Task A ::
In the passage on monotheism and dualism, why could both Galileo and the Vatican exist and have relevance in the same society?
Task B ::
Can you copy the passage on monotheism and faith word for word, starting at "Concerning the last" and ending at "for heavenly aims."?

Passage ::
»»

Concerning the second point, one of the philosophical foundations of monotheism is perception-reality dualism, which became more explicit in the double truth theory that started in Islam and spread to Christianity. This alone seems to have made it possible for both Galileo and the Vatican to exist and have relevance in the same society, namely because it had become psychologically fragmented. (Psyche is Greek for “mind” or “soul”.) Incidentally, whereas dualism is expressed in monotheism, non-dualism is expressed in monism, which is a trademark of Gnostic and Hindu thought.
Concerning the last point, it is worth noting that while “blind faith” may be seen as a mental self-immolation, it is also considered (particularly within Gnostic and esoteric circles) as a way to access power. Now you may question the sincerity of a belief that is held, as in chaos magick, for strategic ends. How can you have your eyes, so to speak, both opened and closed at once? (Does this image underlie the winking or third eye?) But by the same logic we can certainly question the sincerity of a belief that is held, in systematic faith, for heavenly aims.

««

Given entries ::
»»

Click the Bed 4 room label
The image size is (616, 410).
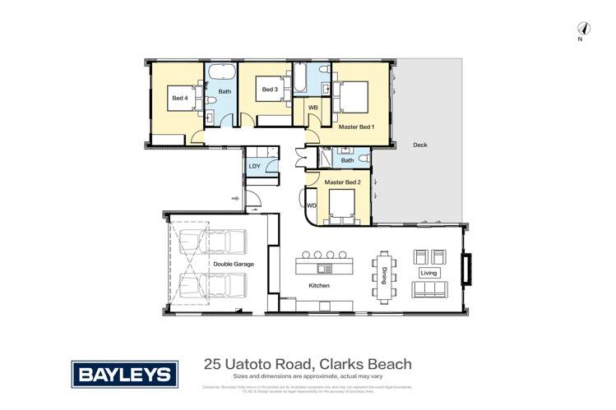(179, 99)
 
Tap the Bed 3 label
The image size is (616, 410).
(270, 90)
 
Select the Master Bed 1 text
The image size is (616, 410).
(357, 127)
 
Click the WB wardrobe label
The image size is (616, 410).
(313, 108)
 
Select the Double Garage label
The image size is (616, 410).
(234, 265)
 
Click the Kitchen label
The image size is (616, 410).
(319, 285)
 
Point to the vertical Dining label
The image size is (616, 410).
(384, 274)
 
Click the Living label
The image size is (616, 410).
(429, 273)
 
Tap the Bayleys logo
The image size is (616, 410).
(126, 375)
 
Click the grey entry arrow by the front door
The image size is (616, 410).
(235, 198)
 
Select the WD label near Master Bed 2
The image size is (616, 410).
(312, 205)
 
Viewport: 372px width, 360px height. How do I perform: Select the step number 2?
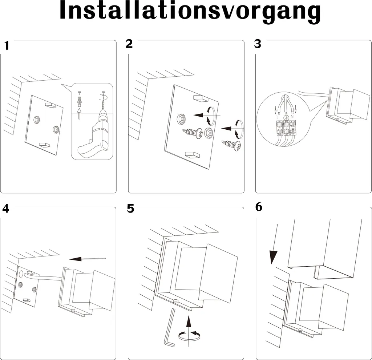point(129,44)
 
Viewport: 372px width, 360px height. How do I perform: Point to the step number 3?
point(258,44)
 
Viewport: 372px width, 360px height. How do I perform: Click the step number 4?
point(6,209)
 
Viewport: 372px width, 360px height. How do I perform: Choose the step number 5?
point(131,209)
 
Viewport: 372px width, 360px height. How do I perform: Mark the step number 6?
point(259,207)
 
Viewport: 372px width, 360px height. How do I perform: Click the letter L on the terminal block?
point(278,117)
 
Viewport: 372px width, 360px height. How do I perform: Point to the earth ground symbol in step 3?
point(286,117)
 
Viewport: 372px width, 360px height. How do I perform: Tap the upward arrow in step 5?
point(188,323)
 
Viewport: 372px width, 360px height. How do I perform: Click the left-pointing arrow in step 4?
point(87,259)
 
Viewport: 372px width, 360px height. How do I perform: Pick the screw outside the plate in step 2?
point(232,146)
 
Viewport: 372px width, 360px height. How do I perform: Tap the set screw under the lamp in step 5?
point(176,300)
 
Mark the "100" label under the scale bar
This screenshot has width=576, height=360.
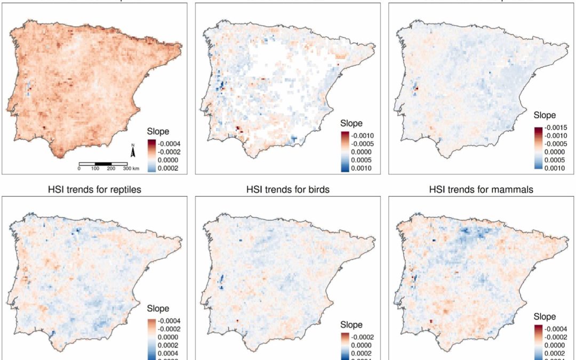[x=95, y=169]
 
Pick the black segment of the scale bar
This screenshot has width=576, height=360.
[x=103, y=163]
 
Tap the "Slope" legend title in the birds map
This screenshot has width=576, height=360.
[x=352, y=325]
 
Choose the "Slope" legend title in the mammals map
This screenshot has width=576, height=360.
[x=544, y=316]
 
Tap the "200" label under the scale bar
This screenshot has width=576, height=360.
[x=110, y=169]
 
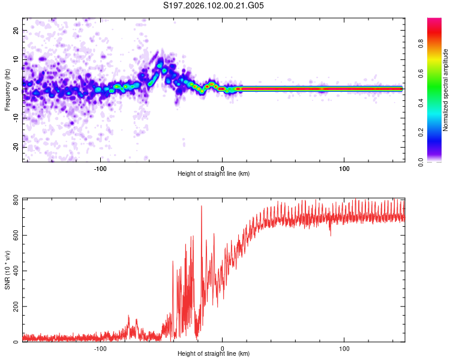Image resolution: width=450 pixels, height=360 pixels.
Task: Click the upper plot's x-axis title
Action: point(214,174)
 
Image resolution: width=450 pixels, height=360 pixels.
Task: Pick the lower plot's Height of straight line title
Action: point(214,354)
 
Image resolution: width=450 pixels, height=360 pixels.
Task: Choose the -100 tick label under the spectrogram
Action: point(100,167)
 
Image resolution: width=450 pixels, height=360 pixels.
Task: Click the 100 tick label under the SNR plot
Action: point(344,348)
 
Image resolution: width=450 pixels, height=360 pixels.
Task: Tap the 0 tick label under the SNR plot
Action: point(223,348)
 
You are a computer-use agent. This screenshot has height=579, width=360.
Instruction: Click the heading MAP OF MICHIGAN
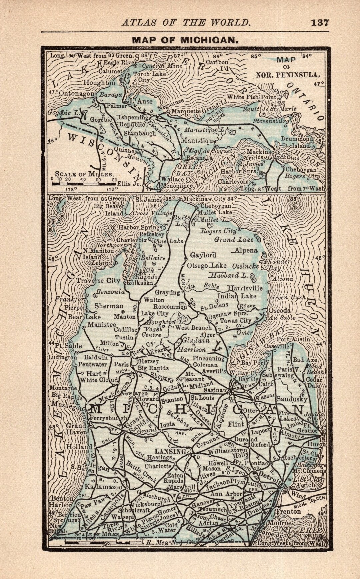[x=185, y=40]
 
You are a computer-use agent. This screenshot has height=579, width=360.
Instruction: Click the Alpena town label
[x=246, y=250]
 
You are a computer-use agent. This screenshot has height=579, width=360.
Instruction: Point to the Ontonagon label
[x=76, y=94]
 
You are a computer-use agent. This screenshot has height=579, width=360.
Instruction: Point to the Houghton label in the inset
[x=99, y=83]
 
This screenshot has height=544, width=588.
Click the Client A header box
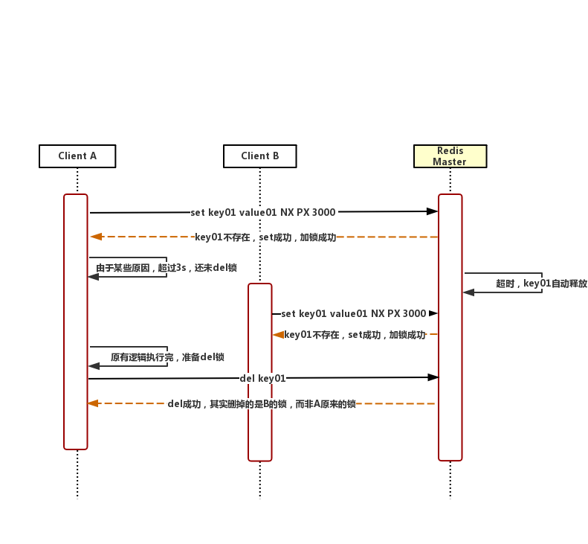(x=77, y=156)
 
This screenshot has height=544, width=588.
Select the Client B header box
(x=259, y=156)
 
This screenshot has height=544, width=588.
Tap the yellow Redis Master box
(x=450, y=156)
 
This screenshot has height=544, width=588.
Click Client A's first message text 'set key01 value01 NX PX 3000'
(x=262, y=212)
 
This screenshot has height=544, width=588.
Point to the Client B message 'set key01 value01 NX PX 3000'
(x=353, y=314)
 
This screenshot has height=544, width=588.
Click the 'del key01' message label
(x=262, y=378)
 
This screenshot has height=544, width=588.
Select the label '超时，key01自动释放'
(x=541, y=284)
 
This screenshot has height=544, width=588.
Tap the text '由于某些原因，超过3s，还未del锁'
(x=166, y=268)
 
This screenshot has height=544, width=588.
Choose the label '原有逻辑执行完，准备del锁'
(x=167, y=357)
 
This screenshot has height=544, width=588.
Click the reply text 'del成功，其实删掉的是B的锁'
(x=262, y=404)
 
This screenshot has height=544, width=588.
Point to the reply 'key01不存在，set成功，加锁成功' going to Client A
(x=265, y=237)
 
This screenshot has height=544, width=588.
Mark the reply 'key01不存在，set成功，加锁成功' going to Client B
(x=355, y=335)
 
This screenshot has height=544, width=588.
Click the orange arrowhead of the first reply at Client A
(x=96, y=237)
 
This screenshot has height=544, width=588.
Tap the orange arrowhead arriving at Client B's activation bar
(x=278, y=335)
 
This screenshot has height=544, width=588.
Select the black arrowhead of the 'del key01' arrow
(x=433, y=377)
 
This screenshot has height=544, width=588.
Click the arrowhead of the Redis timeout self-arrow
(x=468, y=292)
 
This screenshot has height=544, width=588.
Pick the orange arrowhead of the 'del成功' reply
(x=93, y=403)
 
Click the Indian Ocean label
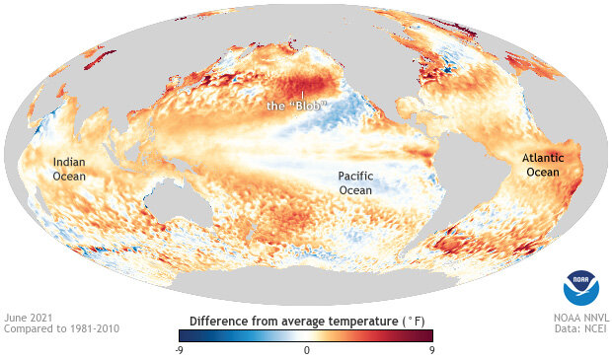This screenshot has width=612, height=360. click(x=70, y=169)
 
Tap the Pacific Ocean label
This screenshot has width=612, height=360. click(x=356, y=182)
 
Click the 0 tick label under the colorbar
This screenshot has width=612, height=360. click(x=306, y=349)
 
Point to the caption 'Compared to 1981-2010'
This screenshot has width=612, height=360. click(x=60, y=328)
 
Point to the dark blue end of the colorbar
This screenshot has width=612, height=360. click(x=185, y=335)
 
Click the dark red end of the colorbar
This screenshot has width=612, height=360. click(x=427, y=335)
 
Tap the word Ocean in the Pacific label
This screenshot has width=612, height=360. click(x=356, y=189)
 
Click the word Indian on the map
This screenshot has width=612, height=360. click(x=70, y=162)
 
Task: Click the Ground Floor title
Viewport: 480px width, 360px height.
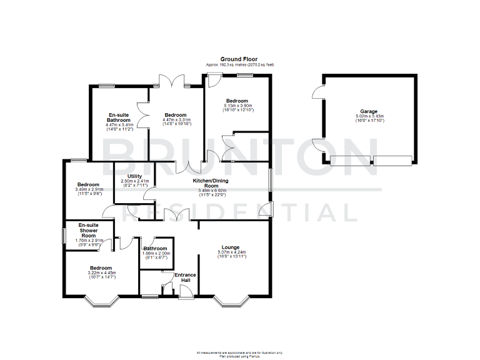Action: point(240,59)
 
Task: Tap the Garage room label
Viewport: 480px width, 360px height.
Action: point(368,111)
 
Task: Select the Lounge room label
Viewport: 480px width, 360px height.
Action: point(230,248)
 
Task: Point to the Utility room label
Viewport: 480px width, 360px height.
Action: point(136,177)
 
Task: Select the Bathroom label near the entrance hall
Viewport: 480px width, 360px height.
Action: point(154,248)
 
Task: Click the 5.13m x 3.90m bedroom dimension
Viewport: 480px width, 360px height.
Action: point(238,106)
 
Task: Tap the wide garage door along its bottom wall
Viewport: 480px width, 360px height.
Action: point(371,160)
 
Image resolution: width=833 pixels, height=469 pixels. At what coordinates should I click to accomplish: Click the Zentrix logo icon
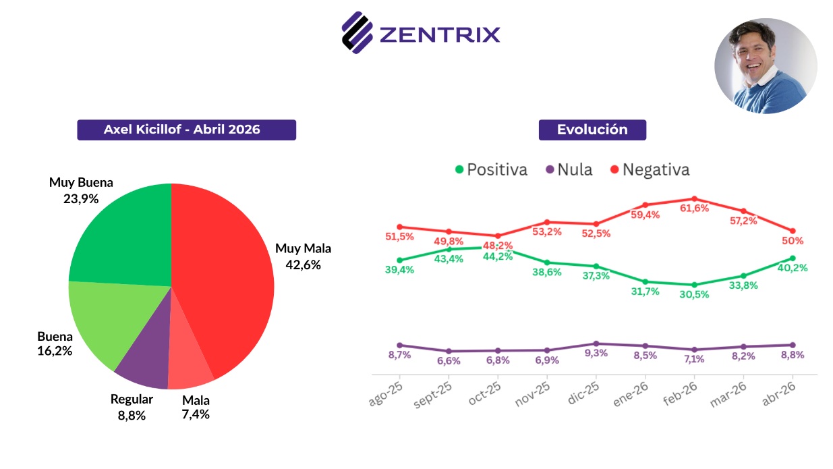pos(357,32)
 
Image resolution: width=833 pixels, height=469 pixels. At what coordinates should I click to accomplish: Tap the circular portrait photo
pos(766,65)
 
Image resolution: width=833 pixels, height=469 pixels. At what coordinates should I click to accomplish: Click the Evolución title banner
pos(592,130)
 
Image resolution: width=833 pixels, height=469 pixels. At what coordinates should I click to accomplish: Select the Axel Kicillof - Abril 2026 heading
pos(186,130)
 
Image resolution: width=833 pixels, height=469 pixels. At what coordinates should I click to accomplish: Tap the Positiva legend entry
pos(491,169)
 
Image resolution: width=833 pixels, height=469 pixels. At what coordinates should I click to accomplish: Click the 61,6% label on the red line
pos(695,209)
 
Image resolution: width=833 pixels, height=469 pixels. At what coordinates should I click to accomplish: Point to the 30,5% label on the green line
pos(695,295)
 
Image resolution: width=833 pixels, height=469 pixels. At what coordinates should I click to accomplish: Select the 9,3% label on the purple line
pos(596,353)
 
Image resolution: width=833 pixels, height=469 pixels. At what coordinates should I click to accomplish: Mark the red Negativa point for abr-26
pos(793,231)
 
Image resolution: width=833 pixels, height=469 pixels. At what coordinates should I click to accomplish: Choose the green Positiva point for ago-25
pos(399,260)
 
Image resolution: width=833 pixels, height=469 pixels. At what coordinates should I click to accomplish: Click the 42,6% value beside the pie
pos(303,265)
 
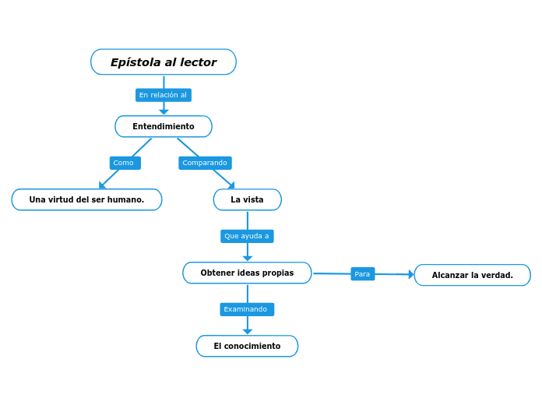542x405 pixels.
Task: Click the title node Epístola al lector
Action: pos(164,62)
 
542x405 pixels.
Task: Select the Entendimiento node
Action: pos(164,126)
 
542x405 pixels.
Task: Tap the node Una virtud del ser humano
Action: pos(86,199)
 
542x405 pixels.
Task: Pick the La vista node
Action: pos(247,199)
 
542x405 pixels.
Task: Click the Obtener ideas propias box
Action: pos(247,273)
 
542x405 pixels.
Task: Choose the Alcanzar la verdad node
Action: pos(472,275)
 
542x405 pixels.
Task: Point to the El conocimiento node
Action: pos(247,346)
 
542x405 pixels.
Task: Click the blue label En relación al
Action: pos(163,95)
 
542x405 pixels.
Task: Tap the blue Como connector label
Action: pos(125,163)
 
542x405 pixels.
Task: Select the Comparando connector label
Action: pos(205,163)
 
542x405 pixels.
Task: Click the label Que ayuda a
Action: pos(247,236)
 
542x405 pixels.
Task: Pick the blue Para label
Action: pos(362,274)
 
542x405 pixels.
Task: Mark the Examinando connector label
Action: pos(246,309)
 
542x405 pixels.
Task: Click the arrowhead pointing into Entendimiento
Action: pos(164,112)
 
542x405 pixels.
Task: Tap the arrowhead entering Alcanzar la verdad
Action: pos(411,274)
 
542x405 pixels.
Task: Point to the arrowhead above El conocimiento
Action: pos(248,332)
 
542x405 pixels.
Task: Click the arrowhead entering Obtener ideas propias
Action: pos(248,259)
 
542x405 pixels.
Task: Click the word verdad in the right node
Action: pos(498,275)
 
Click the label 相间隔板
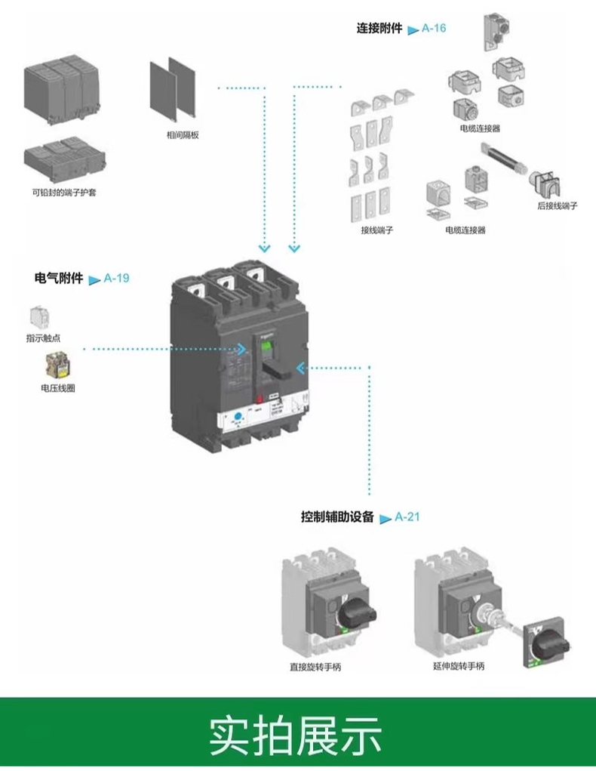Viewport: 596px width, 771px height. tap(183, 135)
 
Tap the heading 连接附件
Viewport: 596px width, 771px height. tap(379, 29)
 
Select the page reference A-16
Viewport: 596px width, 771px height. tap(434, 29)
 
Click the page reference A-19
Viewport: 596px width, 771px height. tap(116, 278)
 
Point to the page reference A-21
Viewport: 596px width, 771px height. tap(407, 517)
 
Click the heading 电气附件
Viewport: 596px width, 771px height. tap(58, 278)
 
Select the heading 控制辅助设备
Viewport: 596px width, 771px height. tap(337, 517)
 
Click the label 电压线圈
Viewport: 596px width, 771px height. tap(58, 388)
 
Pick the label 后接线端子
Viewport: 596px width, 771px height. tap(557, 205)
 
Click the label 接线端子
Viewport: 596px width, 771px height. tap(377, 230)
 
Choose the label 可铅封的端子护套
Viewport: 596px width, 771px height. tap(64, 193)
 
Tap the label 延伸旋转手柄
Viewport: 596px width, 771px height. tap(459, 666)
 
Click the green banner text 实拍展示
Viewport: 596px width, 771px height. tap(296, 733)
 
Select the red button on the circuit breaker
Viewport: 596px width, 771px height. tap(259, 398)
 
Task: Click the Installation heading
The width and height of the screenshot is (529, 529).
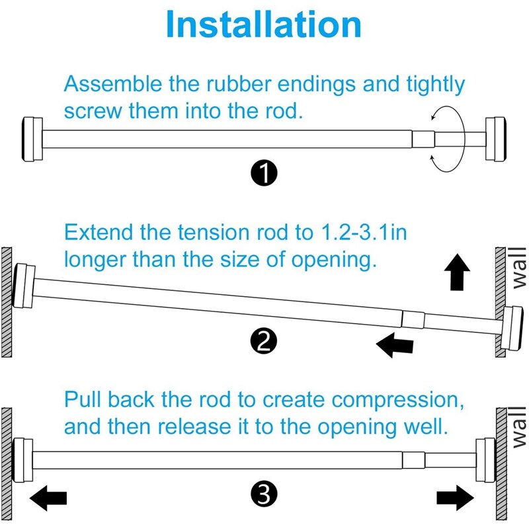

««

Result A ::
The society had become psychologically fragmented. That fragmentation came from perception-reality dualism, a philosophical foundation of monotheism made more explicit in the double truth theory, which started in Islam and spread to Christianity.

Result B ::
Concerning the last point, it is worth noting that while “blind faith” may be seen as a mental self-immolation, it is also considered (particularly within Gnostic and esoteric circles) as a way to access power. Now you may question the sincerity of a belief that is held, as in chaos magick, for strategic ends. How can you have your eyes, so to speak, both opened and closed at once? (Does this image underlie the winking or third eye?) But by the same logic we can certainly question the sincerity of a belief that is held, in systematic faith, for heavenly aims.